SAÚDE

Superação: a luta de uma mãe contra o câncer de mama

12/05/2018 10:00




A história de Luciana Pires Marques, 38 anos, professora de Educação Física e moradora em Palmeiras/Ponte Nova, mostra a força da superação para vencer um câncer de mama. Ela é mãe de Giovanna Marques Aleixo, 3 aninhos, e, durante o tratamento, buscou força na família, nos amigos e principalmente na filha. 

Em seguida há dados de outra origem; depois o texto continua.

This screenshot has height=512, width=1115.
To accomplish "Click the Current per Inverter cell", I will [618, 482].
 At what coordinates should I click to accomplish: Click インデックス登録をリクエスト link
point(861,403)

Luciana contou para esta FOLHA que descobriu o câncer em abril de 2017. Ela brincava com a filha, a qual “pulou em minha barriga, e imediatamente levei a mão em meu seio direito, notando um caroço: foi um susto enorme, e imediatamente fui fazer o autoexame”, conta ela.

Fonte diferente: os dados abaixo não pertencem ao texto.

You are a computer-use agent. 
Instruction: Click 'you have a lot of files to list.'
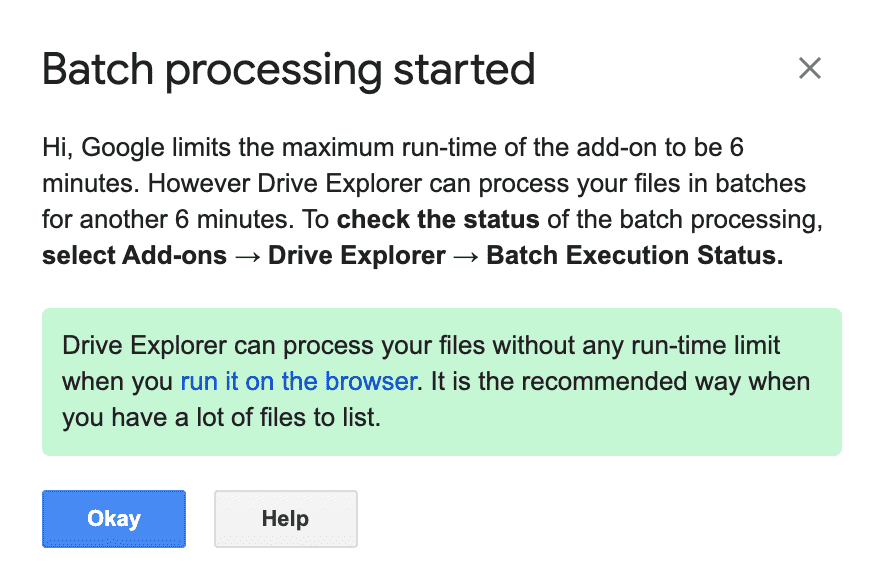tap(222, 417)
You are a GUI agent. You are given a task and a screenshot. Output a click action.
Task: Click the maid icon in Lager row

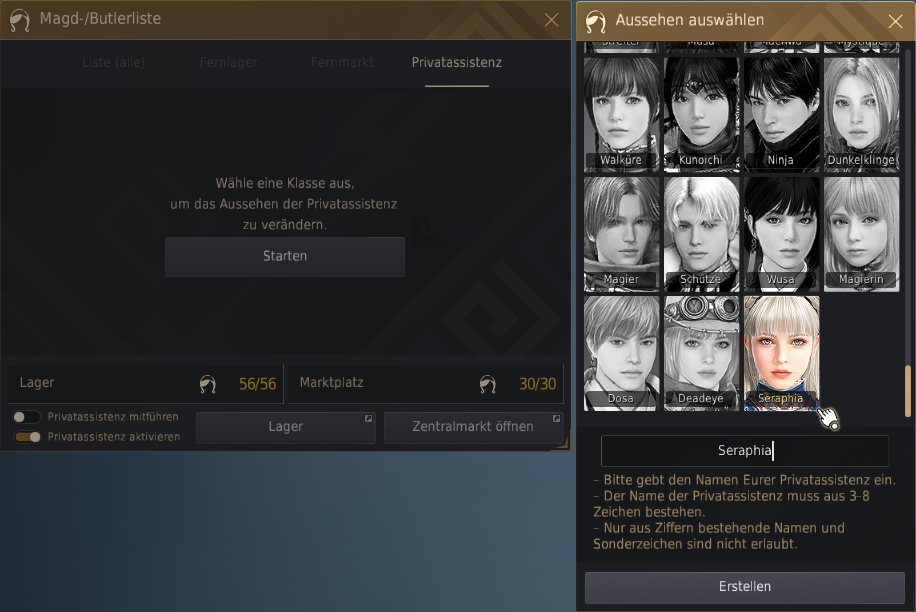[x=207, y=384]
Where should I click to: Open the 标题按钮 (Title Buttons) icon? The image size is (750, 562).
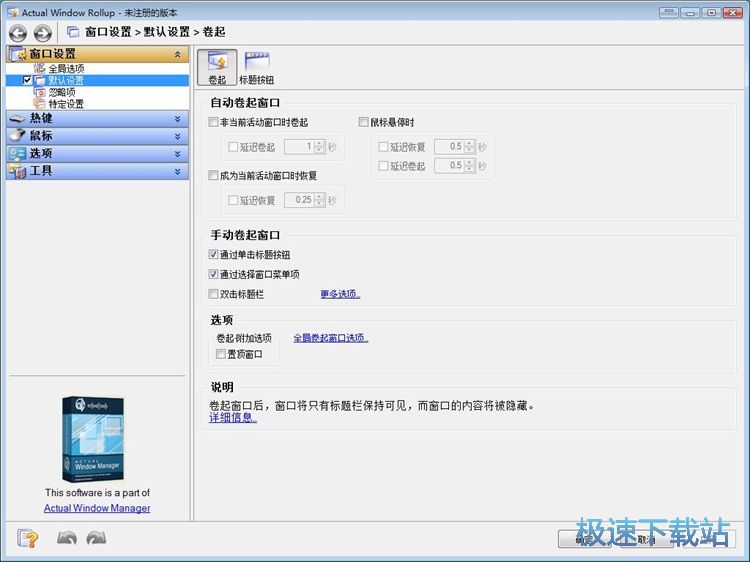click(256, 67)
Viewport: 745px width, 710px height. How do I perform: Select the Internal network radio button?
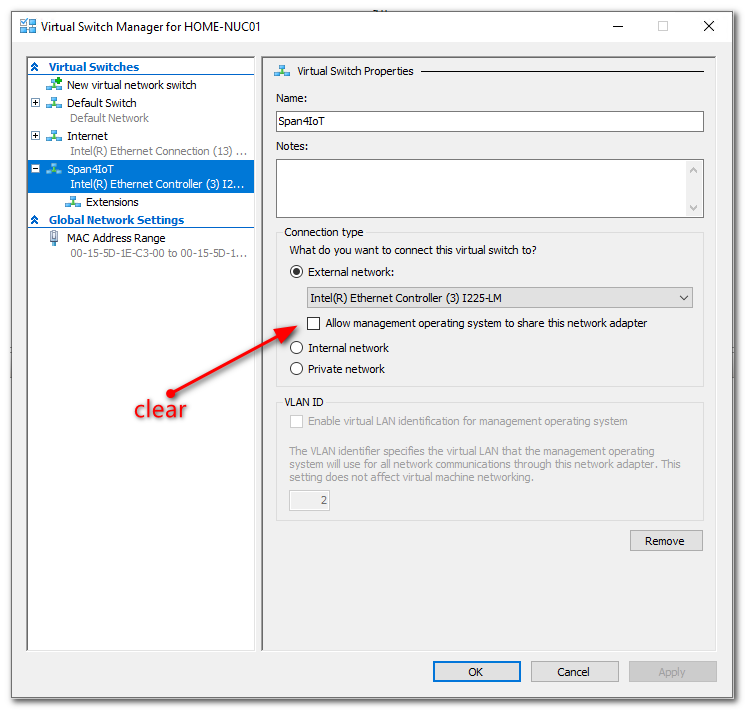296,348
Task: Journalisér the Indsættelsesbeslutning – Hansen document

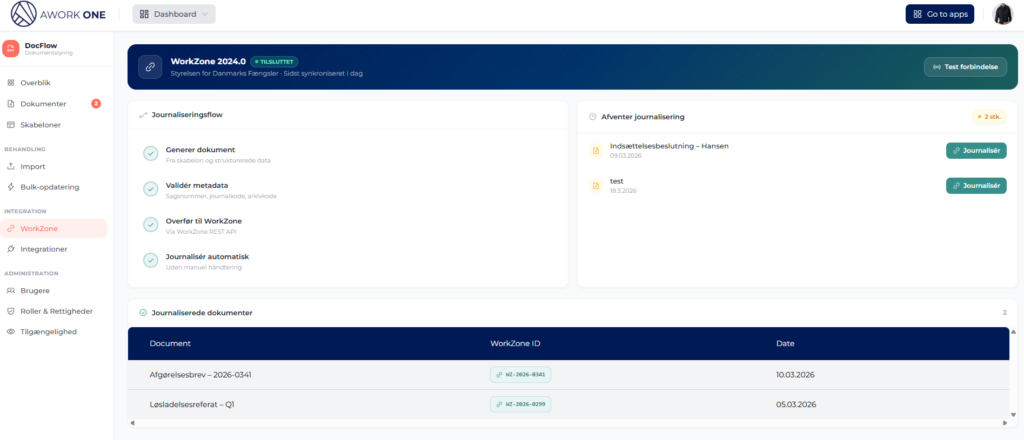Action: [x=975, y=150]
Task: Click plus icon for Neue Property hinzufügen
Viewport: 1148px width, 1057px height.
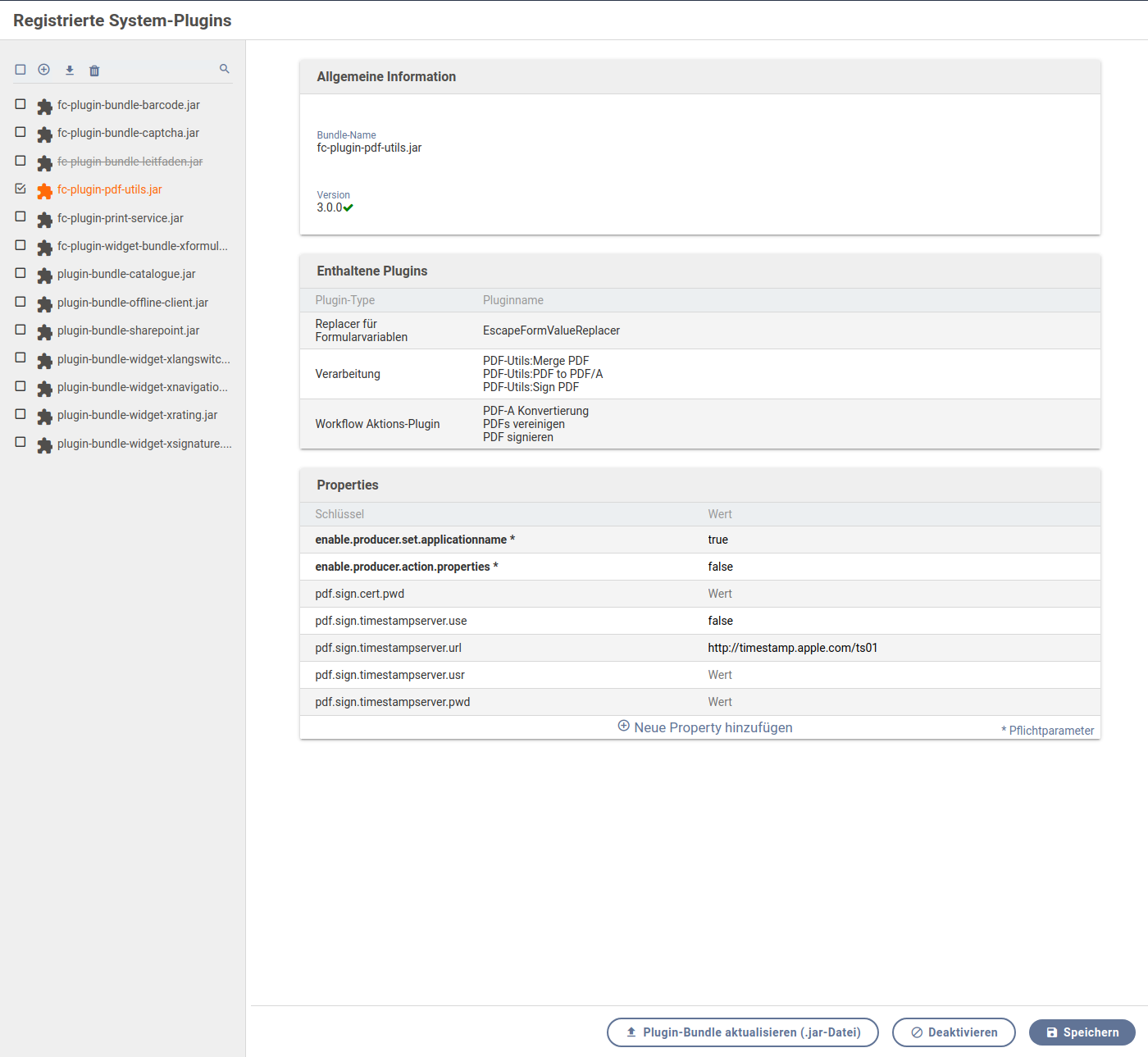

Ela consultou com o mastologista Marcone Geraldo Abreu de Souza, e este pediu alguns exames, marcando a biópsia, e após 15 dias surgiu o laudo de neoplasia maligna caracterizada por “carcinoma fuctal invasor em grau 3”.

O tratamento foi em Muriaé, por indicação do ginecologista-obstetra da família, Rubens Soares. No hospital daquela cidade, o mastologista Luiz Carlos Navarro de Oliveira pediu novos exames e o laudo da biópsia e realizou a cirurgia para retirada do nódulo.

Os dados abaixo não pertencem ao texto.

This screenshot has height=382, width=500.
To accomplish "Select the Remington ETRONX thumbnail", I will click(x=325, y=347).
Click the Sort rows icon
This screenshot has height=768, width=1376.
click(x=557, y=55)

Depois veio a quimioterapia: 16 sessões, as 4 primeiras num intervalo de 21 dias e as demais num intervalo de 7 dias. Depois, foi a vez das sessões diárias de radioterapia (33), terminadas em 2/3/2018.

E a partir de agora ela se submeterá a exames periódicos num período de 5 anos até ter definitivamente alta. Emocionada, a professora conta que, com o tratamento, teve que se afastar do trabalho durante 6 meses.

“A única coisa em que eu pensava era ficar curada para cuidar da minha filha, que naquele momento tinha apenas 2 anos”, disse Luciana, grata pelo apoio da família e também dos amigos. “Com muita oração e fé, tive a noção de que minha cura seria questão de tempo, por obra da Providência Divina”, relata ela.

Perguntada sobre qual mensagem deixa para as mulheres que detectarem a doença, Luciana é direta:

“O câncer não é uma sentença de morte, mas sim uma sentença de vida: a notícia estimula você a viver. E você nunca sabe quão forte você é até que sua única opção é ser forte. Encare o câncer com leveza e tente viver um dia de cada vez. Pense positivo: a resposta estará no fator emocional.”

Ela continua: “O segredo é manter o otimismo, não desistir. Não se desespere nem desanime: ‘Deus dá o frio conforme o cobertor’, diz o dito popular. A fé move montanhas, e é dela que vem a sua força. Não tenha medo. Lute!”

Relato de Luciana

Conforme Luciana, “só quem passa pelo tratamento sabe que ele não é fácil de superar. E, a partir do diagnóstico, há duas opções: tratar ou desistir de viver. Não foi fácil ser forte naquele momento, mas era a única opção! Quando eu fraquejava, via o sorriso da minha filha e ela dizendo que iria cuidar de mim!”

A professora continua: “O câncer é traiçoeiro, desestabiliza a autoestima. Em poucos dias, começa a cair o cabelo, o ‘cartão-postal’  de uma mulher. E aí você descobre que a vida vai muito além de um cabelo bonito  e dá valor a coisas em que jamais pensou.”

Arremata ela: “Hoje eu digo que acabou. Acabou o medo,  a angústia, o desespero, a tristeza, a insegurança. Gratidão é a palavra de hoje, amanhã e sempre. Sou grata a Deus por estar comigo todos os dias, por me carregar nos dias mais difíceis, sem permitir que eu desistisse, por me amparar sempre que eu precisei.”

Luciana faz questão de agradecer o apoio da sua irmã Roziane Marques da Costa e do marido desta, Rivison José da Costa, bem como a Luiz Gonzaga de Oliveira, pai de Giovanna. Por último, menciona a filha, pois “foi por ela que lutei. Não desisti, pensando nela nos momentos mais difíceis. Ela foi compreensiva. Obrigada, filha, por ter ser sido o meu leme. Eu venci!”